Opinion: The UK’s Drone Strategy Needs More Legwork
The UK’s minister of state for security, Brandon Lewis, is recommending a strategy to work with industry, including manufacturers, to harness the extensive benefits from safe operation of drones and to tackle nefarious use of them.
With the growing use of drones amid the vast range of societal benefits and commercial opportunities, Lewis recognizes the lack of a silver bullet for improper use. To that end, he has stated emphatically that we should not “let these criminals ruin it for the rest of us.” Instead, he suggests a wide-ranging approach, including new laws, recognizing that new technology and public information are crucial for the safe and appropriate use of drones as they are integrated into our skies.
A strategy focused on countering misuse of drones is only one part of an effective, overall drone strategy. Ensuring drones can be flown safely—including operations in and around sensitive areas such as airports and urban environments—is vital in enabling the drone industry to flourish and wider sectors to take advantage of all drones can offer.
Coherency and Integration
It is clear that drones have many purposes—from recreational/hobbyist flying and industrial inspections to life-saving search and rescue operations. However, they need to be safely and routinely integrated into everyday aerial traffic flows, especially when flying beyond visual line of sight of the pilot. They need to be able to adhere to a planned path through the air or quickly and autonomously adapt their route in response to unforeseen circumstances and hazards.

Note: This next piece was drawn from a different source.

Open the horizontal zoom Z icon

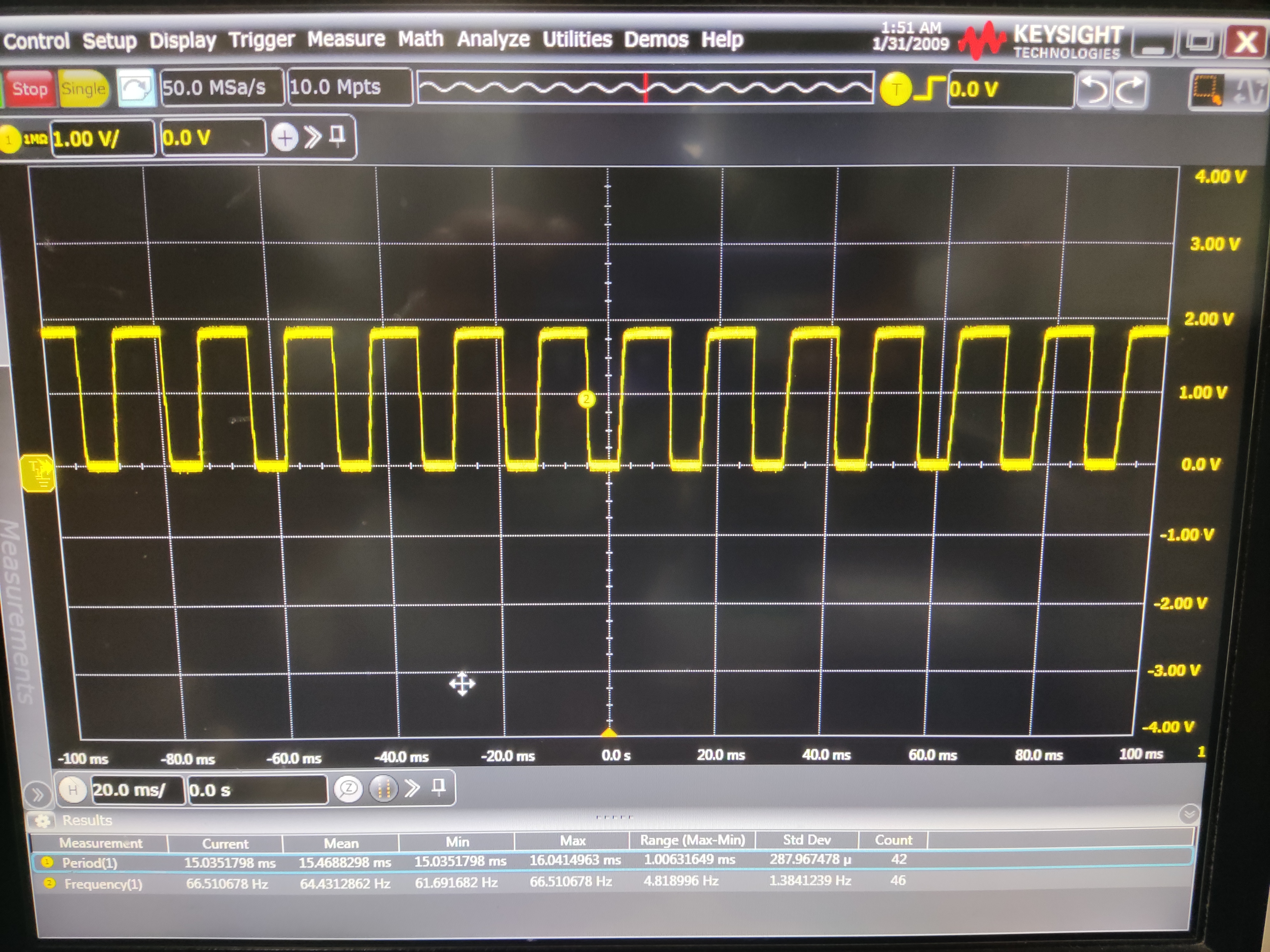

In the UK, the Civil Aviation Authority (CAA), air traffic controllers (ATC) and pilots all contribute to the safe operation of aircraft. The rising number of drones are presenting new challenges. For example, a delivery drone may need to cross “controlled airspace,” managed by air traffic controllers. At present, ATC remains heavily reliant on manned processes and authorizations. Adapting these processes to cope with the predicted number of drones is simply not scalable to meet the predicted volume of future commercial drone traffic.
Air traffic controllers talk to manned aircraft over radio and track aircraft using radar. Due to the current technology used by controllers, they cannot do the same with drone pilots. Even if ATC equipment was able to track drone activity, the sheer volume of forecasted traffic would make the technology an impractical way of patrolling the skies. Therefore, new systems that can assist day-to-day traffic management through automation are needed.
With a fully effective, holistic strategy and appropriate technology, drones can be fully integrated into an environment as busy and complex as an airport, and even situations involving rogue drones or unplanned movement by manned aircraft can be safely managed.
Ultimately, the authorities and those managing the airspace need to have a complete view of all the activity in the skies above them and therefore an ability to identify both cooperative and uncooperative drones within their airspace. Counter-drone technologies, although a crucial part of a wider strategy, should be integrated into new digital systems managing the airspace. This will enable authorized drone flights to be recognized, allow legitimate users to be free from any suspicion in the event of a disruptive incident and facilitate necessary actions to be focused on the problem.
Reporting Unplanned Events
The wider drone industry is somewhat behind manned aviation in the reporting of unplanned events. With no industry-wide function available for drone pilots and operators to report incidents in which they or their drones are involved, industry still has far to go.
Drone operators are directed toward the CAA system to report occurrences, but the CAA reporting system has been designed for incidents involving manned aircraft that can require a great deal of technical and operational data and the expertise of an experienced aviator. To nonpilots, this could appear extremely daunting and deter drone operators from reporting incidents.
A drone operator may feel that, compared to a near collision of two passenger aircraft, their “minor” incident, accident or episode is not worth reporting. Altitude Angel has introduced an anonymous “Just Culture” reporting portal to capture lessons learned from every instance.
The minister’s statement is undeniably a step in the right direction, but a strategy focused on counter-drone technology alone will fail to enable the vast social and economic benefits that drones can bring. At the same time, we need to recognize how much catching up is required. It is vital that the drone community draw on lessons from manned aviation and begin to capture and use safety data, as the rest of the aviation industry does, to improve on the safe use of unmanned aircraft.
Phil Binks is the head of Air Traffic Management for Altitude Angel.
The views expressed are not necessarily those of Aviation Week.